The industrial group's agricultural equipment division catered primarily to the domestic market until a few years ago.

But a strategy review prompted it to push deeper into a $150 billion global market, especially the $100 billion outside of tractors, Rajesh Jejurikar, president of Mahindra & Mahindra's farm equipment sector, told the Nikkei Asian Review in an interview.

Mahindra & Mahindra serves as the core unit of India's Mahindra Group, whose interests also include autos, financial services and information technology.

Though Mahindra & Mahindra leads India in sales for both the tractor and non-tractor segments, the country's market for agri-machinery remains small at $4 billion to $5 billion. India also defies the global trend in which machinery draws greater demand than tractors.

The farm segment "did about $3.4 billion in revenue last year, and approximately 37% of that is global," Jejurikar said. "Our global market share, if you look at revenue, was less than 4% -- and even we were the largest player of tractor by volume in the world. There was a lot of upside for us to grow by competing."

Jejurikar said that competing would drive the company to "go global and go beyond tractors into farm machinery."

The company, which also ranks as one of India's biggest automakers, now aims to draw 50% of the division's revenue from overseas. It currently collects $600 million from its largest market, the Americas -- including the U.S., Mexico and Brazil.

In Japan, the company has an agreement with Mitsubishi Agricultural Machinery wherein it sources components from India to sell low-cost equipment. In Turkey, Mahindra & Mahindra has three companies -- Erkunt Tractors, Erkunt Foundries and Hisarlar -- that provide opportunities for export to Middle Eastern countries.

Rajesh Jejurikar, president of Mahindra & Mahindra's farm equipment division, is considering a return to the Chinese market, but rules out a joint venture. (Photo by Akira Hayakawa)

During the financial year that ended in March, the farm equipment segment logged record domestic sales of 302,082 tractors under the Mahindra and Swaraj brands, an increase of 21.5%. The company achieved its highest-ever market share of 42.9% and maintained its leadership in the domestic tractor market for the 35th consecutive year, according to Mahindra & Mahindra's annual report.

The export of 15,499 tractors also ranked as the company's best ever. The company also opened two new production units in Brazil and Mexico.
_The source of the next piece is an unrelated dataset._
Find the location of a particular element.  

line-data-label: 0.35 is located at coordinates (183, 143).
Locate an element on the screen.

Another plan involves using strength in one country to build and export products to another.

"The idea is to connect the technology products to markets," Jejurikar said. "So if Sampo has harvesters, then in which of the markets can we create a new market for Sampo? So can Sampo harvesters go to Turkey and Brazil?" he added, referring to Sampo Rosenlew, a Finnish farm equipment maker in which Mahindra took a 35% stake in 2016.
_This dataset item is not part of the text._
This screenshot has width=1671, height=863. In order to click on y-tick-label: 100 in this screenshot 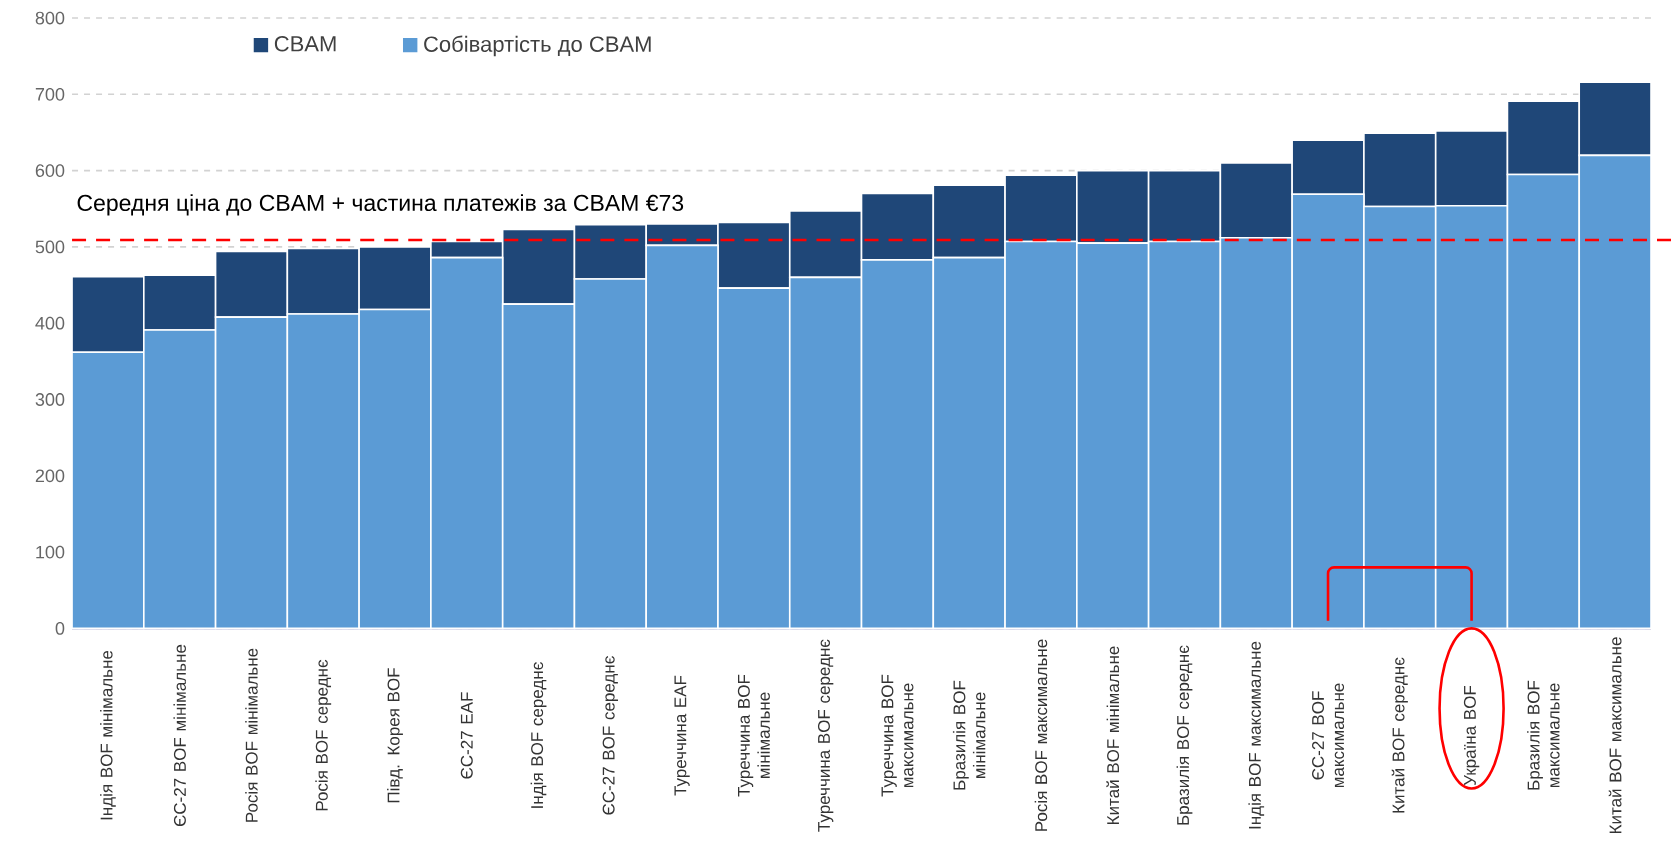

The Indian company, which mostly operates through joint ventures and partnerships such as this one,  looks to re-enter China on its own. Mahindra exited a joint venture last year with local tractor maker Yueda Yancheng in which it held a 51% stake.

"We are looking at the feasibility of getting back in, but we want to get in on our own and not through a joint venture. We were in tractors -- now we are looking at farm machinery," Jerurikar said.
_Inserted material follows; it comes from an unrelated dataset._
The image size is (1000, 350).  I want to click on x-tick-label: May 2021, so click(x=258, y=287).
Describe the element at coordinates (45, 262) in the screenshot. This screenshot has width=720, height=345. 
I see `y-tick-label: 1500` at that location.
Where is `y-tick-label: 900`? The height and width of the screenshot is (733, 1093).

China's tractor market depends highly on subsidies and boasts strong local players, he said.

"And it's not easy to navigate through that and create a very clear value-added proposition," the executive said. "Local players there are very strong and compete with the right product."

Jerurikar, who says he is impressed by the level of agricultural mechanization in China, gave no timeline for a re-entry, and he assured that the company would not enter China unless it saw enough value.

The farm division's vision fits with the $17 billion Mahindra Group's goal of becoming one of the 50 most-admired global brands by 2021. The international push also comes as the group faces tough competition in the sport utility vehicle segment in India from foreign and domestic players. The company's utility vehicle market share stood at 25.4% for the year ended in March, down from 29.2% the previous year. But the domestic farm equipment segment continues to perform well.